Woodley began the 1983 Miami Dolphins season as Miami's starting quarterback, but the Dolphins' offense continued to underperform. The ongoing struggles prompted coach Don Shula to insert Marino, then a rookie, into the lineup midway through a 17–7 road loss to the New Orleans Saints in week five. By the next week, Marino was named the starter for the remainder of the season.

===Pittsburgh Steelers===
The Pittsburgh Steelers acquired Woodley in February 1984 by trading a third-round draft pick to Miami. He would compete with Mark Malone for his new team's starting quarterback job, as elbow problems had forced Terry Bradshaw to retire and Cliff Stoudt had left for the USFL. Infamously, this came after the Steelers passed up local native Marino for Gabriel Rivera (who played in six NFL games before a drunk-driving crash left him paralyzed) in the 1983 NFL draft.

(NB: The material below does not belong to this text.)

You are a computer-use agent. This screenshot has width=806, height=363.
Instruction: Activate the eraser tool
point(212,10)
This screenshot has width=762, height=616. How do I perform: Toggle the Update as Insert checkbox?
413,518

Woodley split the starting quarterback duty with Malone during both the 1984 and 1985 NFL seasons.

Notified by head coach Chuck Noll that Malone, and not he, would be the starter for the upcoming 1986 season, Woodley abruptly retired in June despite being the Steelers' highest-paid player ($500,000).

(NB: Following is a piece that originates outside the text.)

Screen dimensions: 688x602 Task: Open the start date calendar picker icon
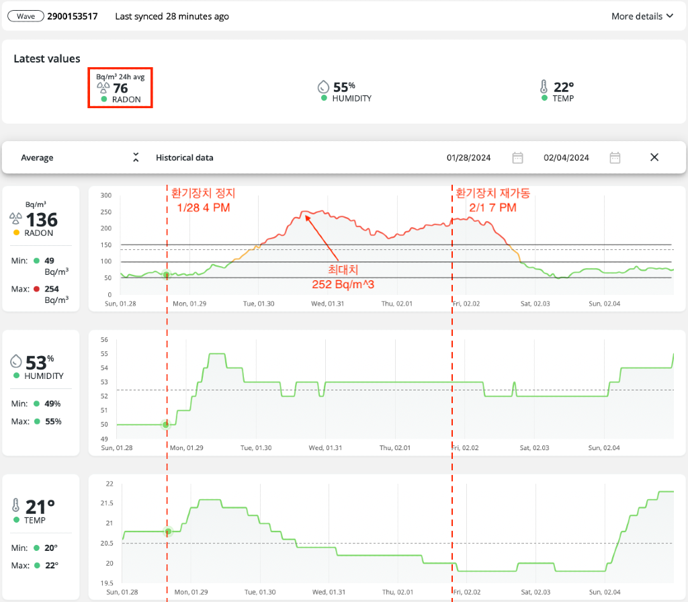tap(517, 158)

In 1987, the Green Bay Packers acquired Woodley from the Steelers for a draft pick, but his stay was short, and his playing career officially ended when he was released in late August.

Woodley is one of two quarterbacks in NFL history, along with Ken Stabler, to have a career winning percentage above .600 while throwing at least 10 more interceptions than touchdowns. Woodley's career record was 34–18–1, despite throwing 63 interceptions against his 48 career touchdown passes.

==NFL career statistics==

Legend
| Bold | Career high |

===Regular season===

Year: Team; Games; Passing; Rushing; Sacks
GP: GS; Record; Cmp; Att; Pct; Yds; Y/A; Lng; TD; Int; Rtg; Att; Yds; Avg; Lng; TD; Sck; Yds
1980: MIA; 13; 11; 6–5; 176; 327; 53.8; 1,850; 5.7; 61; 14; 17; 63.1; 55; 214; 3.9; 17; 3; 17; 127
1981: MIA; 15; 15; 11–3–1; 191; 366; 52.2; 2,470; 6.7; 69; 12; 13; 69.8; 63; 272; 4.3; 26; 4; 24; 191
1982: MIA; 9; 9; 7–2; 98; 179; 54.7; 1,080; 6.0; 46; 5; 8; 63.5; 36; 207; 5.8; 29; 2; 10; 82
1983: MIA; 5; 5; 3–2; 43; 89; 48.3; 528; 5.9; 64; 3; 4; 59.6; 19; 78; 4.1; 15; 0; 10; 80
1984: PIT; 7; 7; 3–4; 85; 156; 54.5; 1,273; 8.2; 80; 8; 7; 79.9; 11; 14; 1.3; 7; 0; 10; 67
1985: PIT; 9; 6; 4–2; 94; 183; 51.4; 1,357; 7.4; 69; 6; 14; 54.8; 17; 71; 4.2; 13; 2; 13; 84
Career: 58; 53; 34–18–1; 687; 1,300; 52.8; 8,558; 6.6; 80; 48; 63; 65.7; 201; 856; 4.3; 29; 11; 84; 631

===Playoffs===

Year: Team; Games; Passing; Rushing; Sacks
GP: GS; Record; Cmp; Att; Pct; Yds; Y/A; Lng; TD; Int; Rtg; Att; Yds; Avg; Lng; TD; Sck; Yds
1981: MIA; 1; 1; 0–1; 2; 5; 40.0; 20; 4.0; 15; 0; 1; 12.5; 1; 10; 10.0; 10; 0; 3; 29
1982: MIA; 4; 4; 3–1; 46; 76; 60.5; 625; 8.2; 76; 5; 5; 81.3; 16; 92; 5.8; 17; 1; 8; 72
1983: MIA; 0; 0; Did not play
1984: PIT; 0; 0
Career: 5; 5; 3–2; 48; 81; 59.3; 645; 8.0; 76; 5; 6; 74.4; 17; 102; 6.0; 17; 1; 11; 101

==Death==
After football, Woodley returned to Shreveport and increasingly drank, causing several health problems. Married in 1981 to Suzanne Pugh, the couple later divorced. At age 33, he underwent a liver transplant at Willis-Knighton Medical Center in Shreveport in March 1992. Eleven years later, Woodley died from complications due to kidney and liver failure on May 4, 2003. Twenty years after Super Bowl XVII, he became the youngest Super Bowl starting quarterback to die. Since Woodley's death, only Super Bowl XXXIV starter Steve McNair, murdered in 2009 at age 36, died at a younger age. Woodley was buried at St. Joseph Cemetery in Shreveport, alongside his parents.